ZitchDog: I've been having good luck with fairly autonomous LLM coding with the following rules: * TypeScript everywhere with extreme enforcement of the type system. * No "as" casts, no "any" declarations, all code must understand the shape of its data * All boundaries validated using a typed validation library. Many use zod, I prefer tjs. I also have strictly typed pg and express wrappers. * No files longer than 300 lines * All of these rules are enforced by an eslint configuration that runs in a pre commit hook. Global state and classes could also be removed via eslint rules, that would be interesting, though I haven't found it to be an issue in practice once the types are strictly enforced.
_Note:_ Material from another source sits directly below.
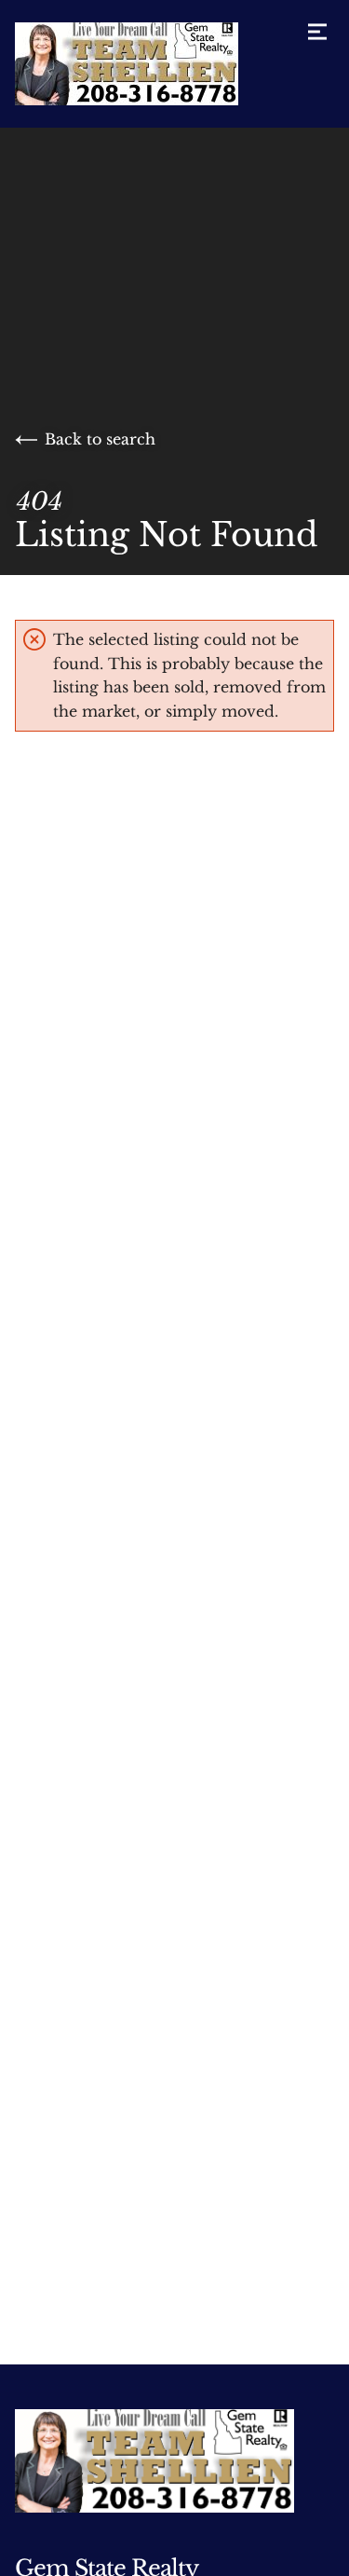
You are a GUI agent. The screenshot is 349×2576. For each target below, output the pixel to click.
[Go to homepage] (145, 63)
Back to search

laitopezz: My impression too. Most of what is in this post I've discovered almost entirely through clojure and I'm not even a clojure dev, just try to explore it in my free time. I did cmd + f in browser and searched for clojure pretty soon in to reading this.
cyrusradfar: OP Here:it’s not discussed in this post but in another right after I discuss the modeling I was doing on tech debt and finding the game to improve agent outcomes was reducing context.functional programming accomplishes that. I can’t claim it’s the only way, but it’s one that’s well understood in the community
mvellandi: You can write functional-style code in many languages, as I have in JS and occasionally Python to great benefit.
majormajor: What makes is special about "agentic development" vs reducing context requirements, reducing cognitive burden, etc for human development too? "A human developer builds a mental model of a codebase over months"—yeah, that makes onboarding to a codebase very time consuming, expensive, and error-prone.So why is "better for agents" distinct from "better for humans"?
brap: I really like the “functional core, imperative shell” approach, I try to use it whenever I can. I wish more non-FP languages had a way to mark a function as pure (and have this statically enforced).
yangshi07: So glad to see someone working on making fucking coding better — making LLMs write good code, not just vibe and wow, and not just pretend the code is magic.
bitexploder: Agents can simply be told to write code in a functional style. They won’t complain. Think of it like a constraint system or proofs system. The agent can better reason about the code and side effects. Etc. Agents are very good at following and validating constraints and hill climbing. This makes sense to me. Humans benefit too, but it is hard to get a bunch of humans to follow the style and maintain it over time.
brap: How do you enforce the use of validation library with eslint?
hurril: It really isn't. Having worked for several decades on "both sides", this really is my experience. The functional side is better typed and has fewer side effects of this kind. It is more normal, as in more common, to have code work correctly as soon as it compiles. This is my lived experience having worked with Java, Scala, F# and Rust since 1999.